Input material:
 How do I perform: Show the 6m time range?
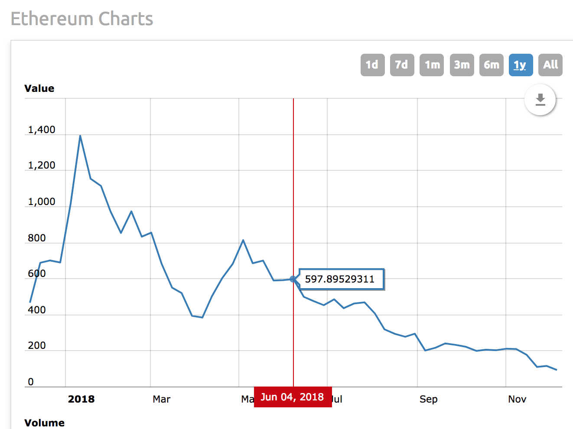tap(491, 65)
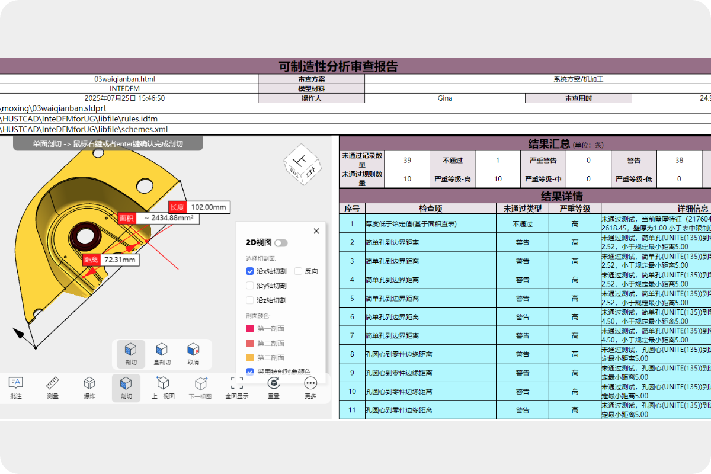
Task: Open the 批注 annotation tool
Action: pyautogui.click(x=16, y=387)
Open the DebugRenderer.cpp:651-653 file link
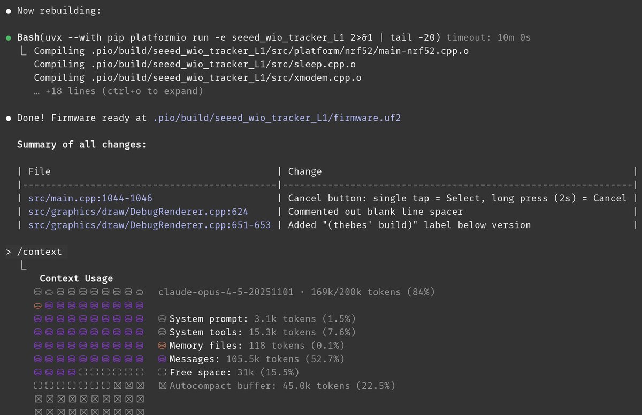The image size is (642, 415). click(x=150, y=225)
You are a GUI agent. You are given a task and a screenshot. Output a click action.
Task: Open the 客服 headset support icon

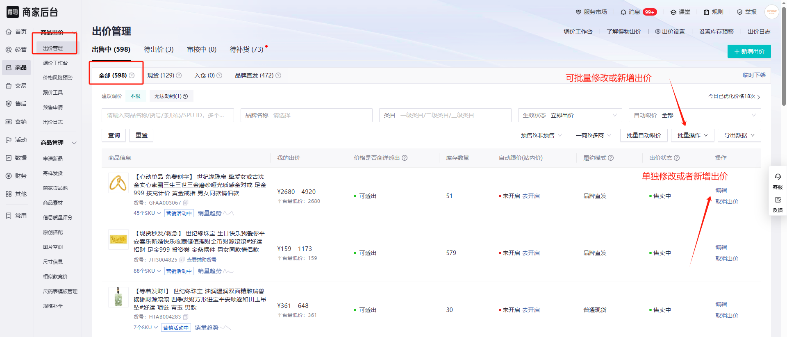pyautogui.click(x=778, y=177)
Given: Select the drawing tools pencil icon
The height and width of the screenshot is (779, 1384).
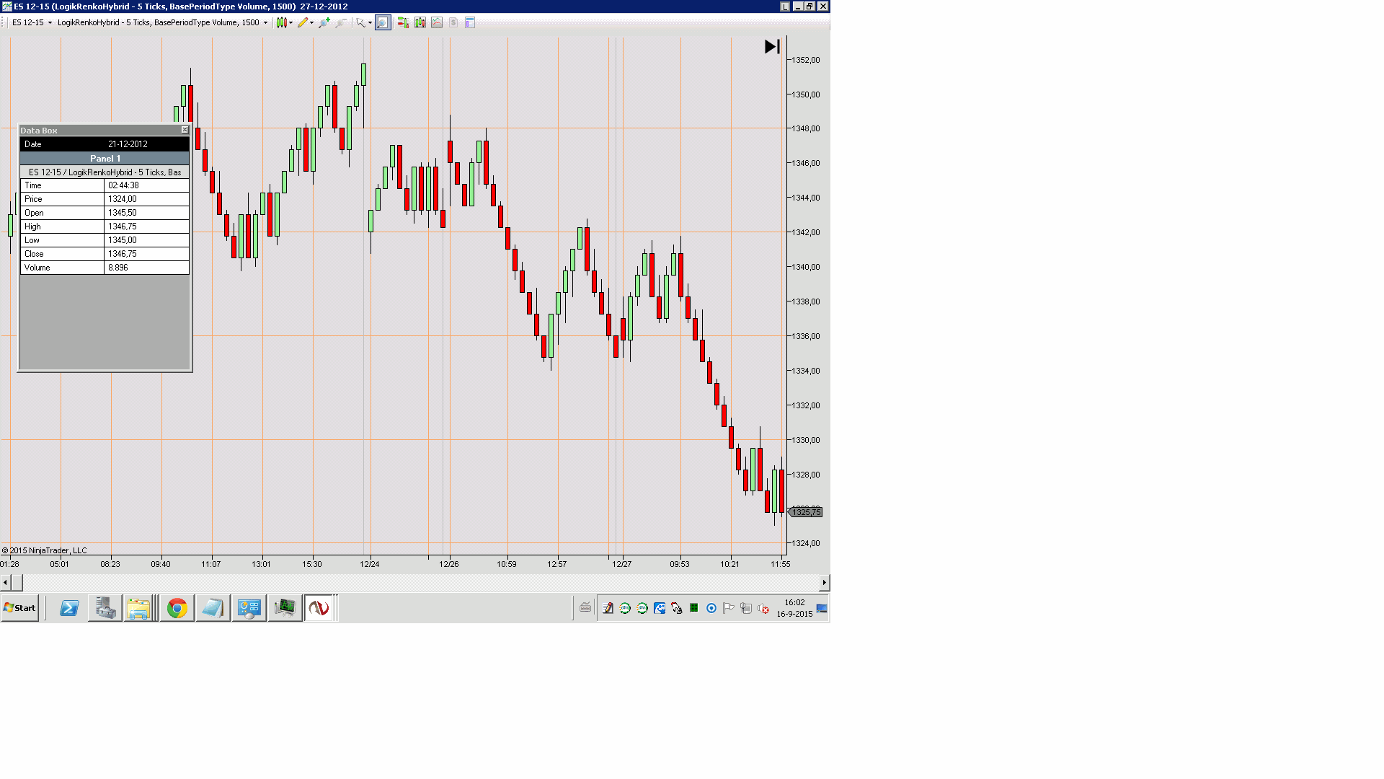Looking at the screenshot, I should click(303, 22).
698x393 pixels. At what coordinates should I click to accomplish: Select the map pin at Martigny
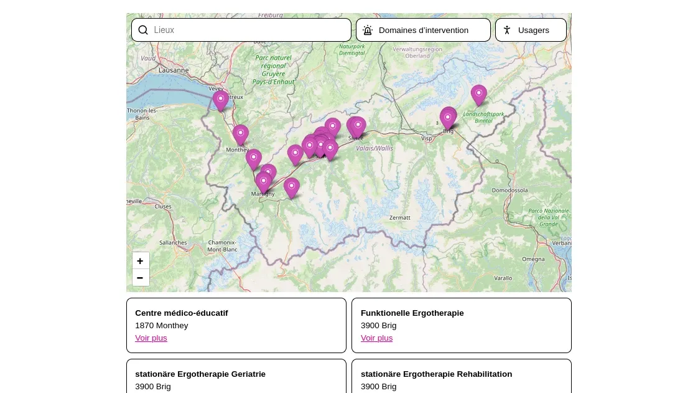click(263, 182)
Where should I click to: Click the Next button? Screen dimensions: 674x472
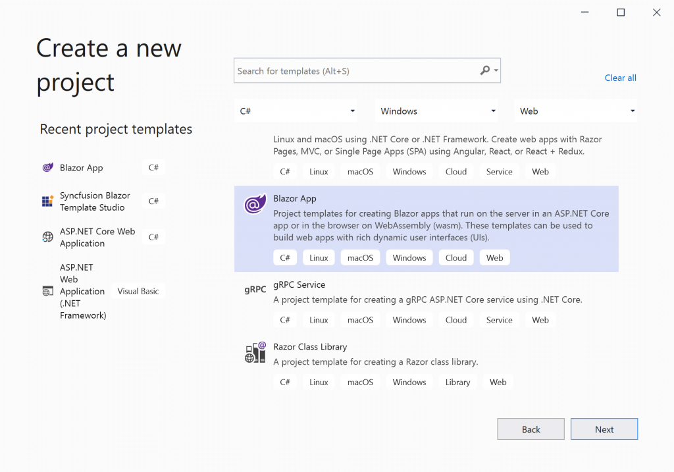(604, 429)
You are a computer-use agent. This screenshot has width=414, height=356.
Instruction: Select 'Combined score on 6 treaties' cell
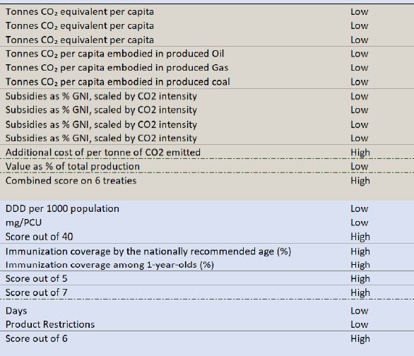click(x=71, y=181)
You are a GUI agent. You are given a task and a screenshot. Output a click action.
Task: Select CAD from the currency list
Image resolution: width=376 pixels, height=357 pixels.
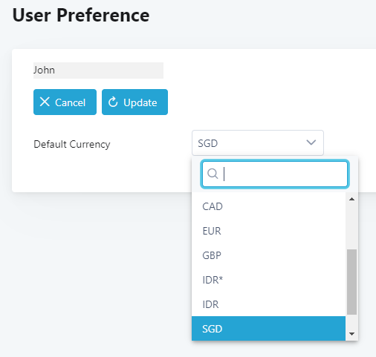coord(268,206)
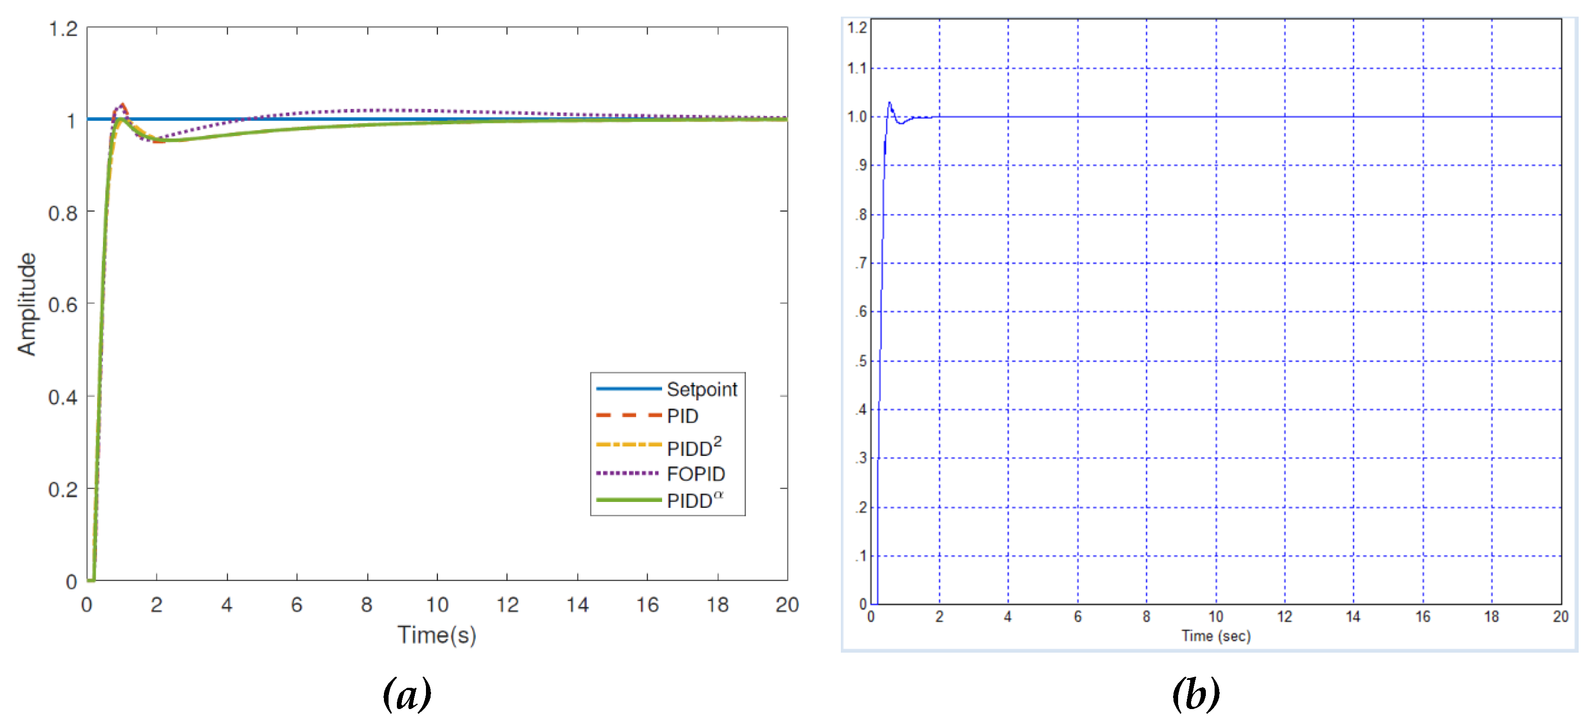Click the purple dotted FOPID legend line sample
1593x728 pixels.
(628, 473)
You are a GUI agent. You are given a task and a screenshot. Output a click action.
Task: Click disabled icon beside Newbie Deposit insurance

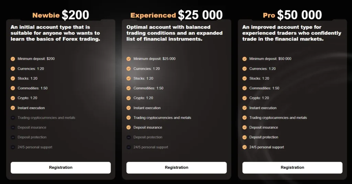point(13,128)
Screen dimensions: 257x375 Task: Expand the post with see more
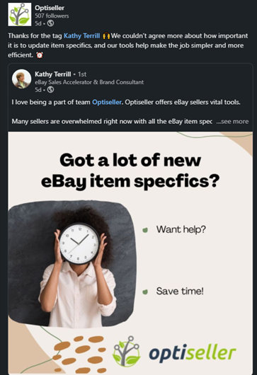[x=232, y=122]
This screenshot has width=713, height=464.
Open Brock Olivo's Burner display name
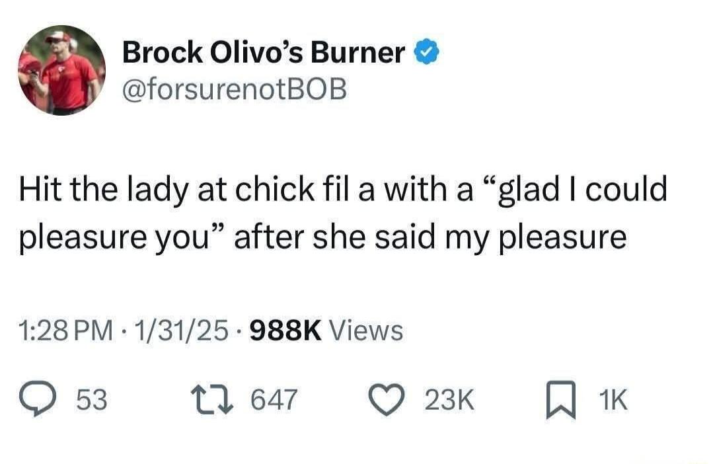[x=264, y=53]
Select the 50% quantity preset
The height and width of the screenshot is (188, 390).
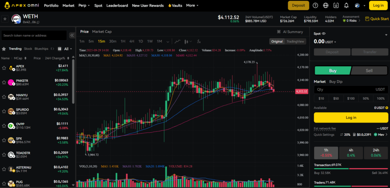366,99
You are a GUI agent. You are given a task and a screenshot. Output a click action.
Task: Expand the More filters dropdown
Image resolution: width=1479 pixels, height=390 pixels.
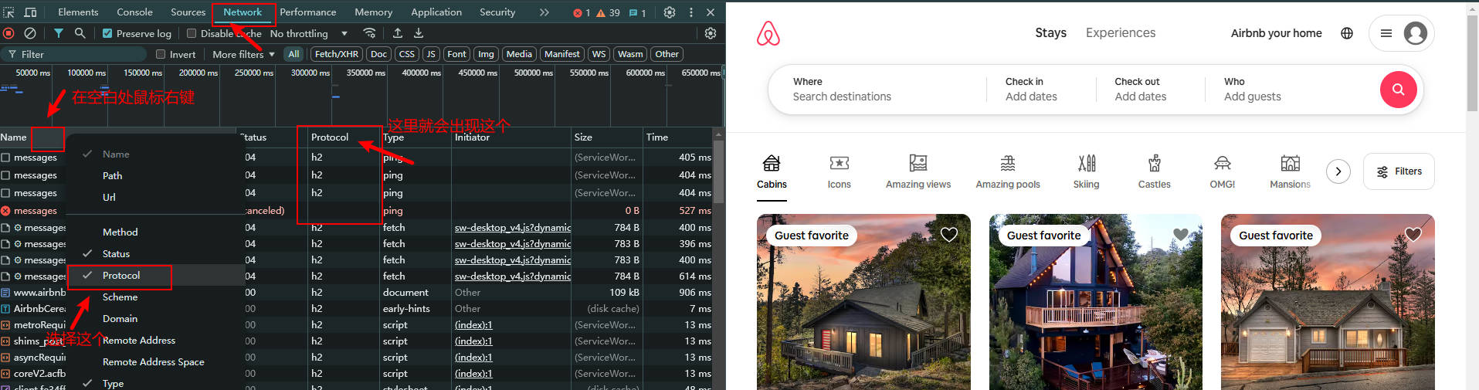click(243, 54)
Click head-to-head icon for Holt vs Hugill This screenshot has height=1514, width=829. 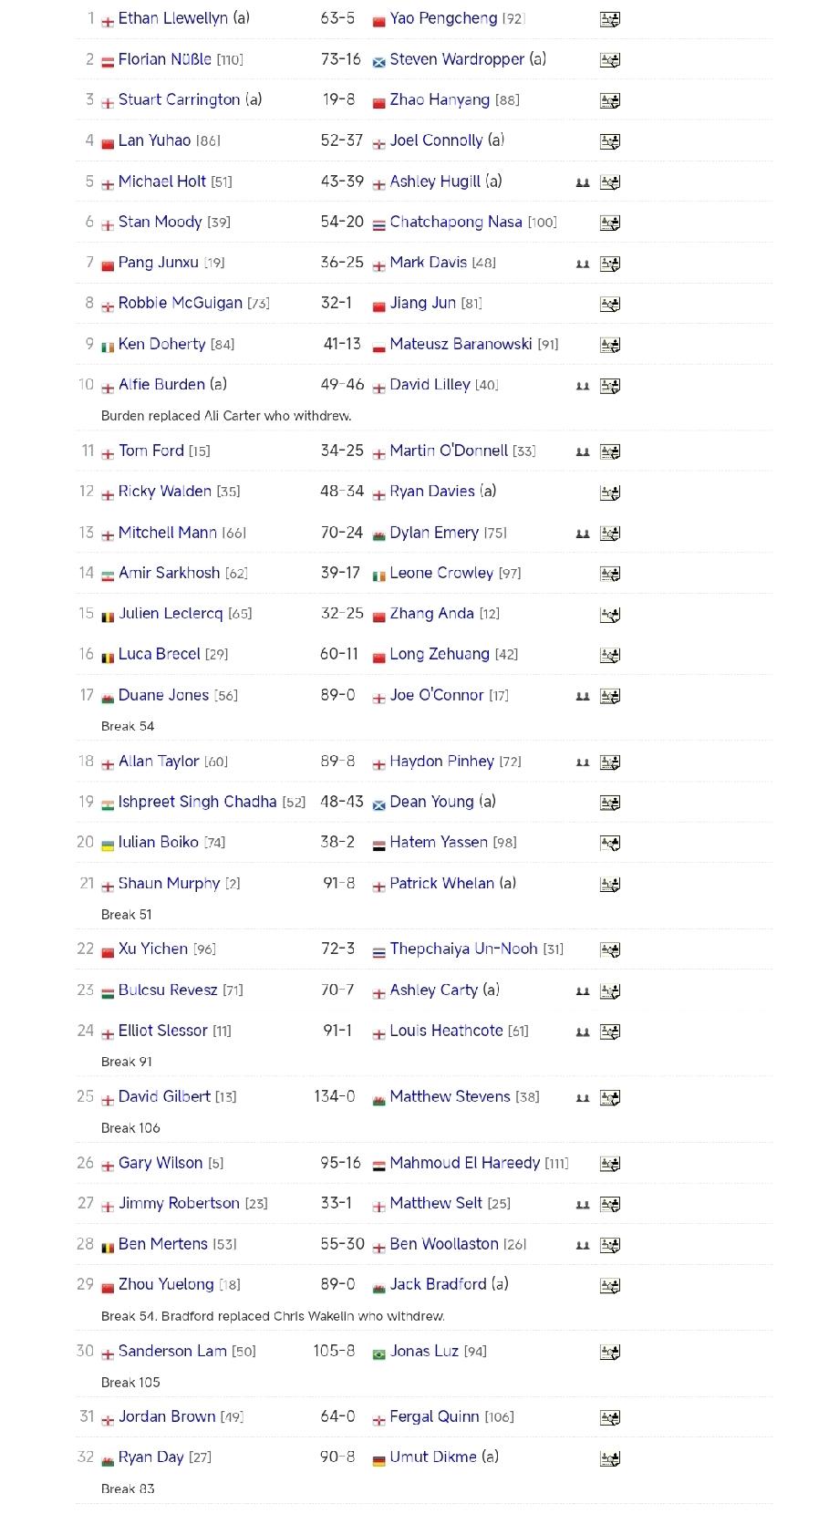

Job: Convert every row above into a JSON list of strings with one string per line, skipping blank lines and leaving out the pictures.

Exercise response:
[
  " How do I perform: Show the 6m time range?",
  "tap(491, 65)",
  "Task: Open the 批注 annotation tool",
  "Action: pyautogui.click(x=16, y=387)",
  "Open the DebugRenderer.cpp:651-653 file link",
  "The image size is (642, 415). click(x=150, y=225)",
  "You are a GUI agent. You are given a task and a screenshot. Output a click action.",
  "Task: Open the 客服 headset support icon",
  "pyautogui.click(x=778, y=177)",
  "Given: Select the drawing tools pencil icon",
  "The height and width of the screenshot is (779, 1384).",
  "Looking at the screenshot, I should click(303, 22).",
  "698x393 pixels. At what coordinates should I click to accomplish: Select the map pin at Martigny",
  "click(263, 182)",
  "Where should I click to: Click the Next button? Screen dimensions: 674x472",
  "(604, 429)",
  "You are a computer-use agent. This screenshot has width=414, height=356.",
  "Instruction: Select 'Combined score on 6 treaties' cell",
  "click(x=71, y=181)",
  "You are a GUI agent. You are given a task and a screenshot. Output a click action.",
  "Task: Select CAD from the currency list",
  "Image resolution: width=376 pixels, height=357 pixels.",
  "coord(268,206)",
  "Click the purple dotted FOPID legend line sample",
  "1593x728 pixels.",
  "(628, 473)",
  "You are a GUI agent. You are given a task and a screenshot. Output a click action.",
  "Task: Click disabled icon beside Newbie Deposit insurance",
  "point(13,128)",
  "Screen dimensions: 257x375 Task: Expand the post with see more",
  "[x=232, y=122]",
  "This screenshot has width=713, height=464.",
  "Open Brock Olivo's Burner display name",
  "[x=264, y=53]",
  "Select the 50% quantity preset",
  "The height and width of the screenshot is (188, 390).",
  "366,99",
  "You are a GUI agent. You are given a task and a screenshot. Output a click action.",
  "Task: Expand the More filters dropdown",
  "Image resolution: width=1479 pixels, height=390 pixels.",
  "click(243, 54)",
  "Click head-to-head icon for Holt vs Hugill This screenshot has height=1514, width=829. "
]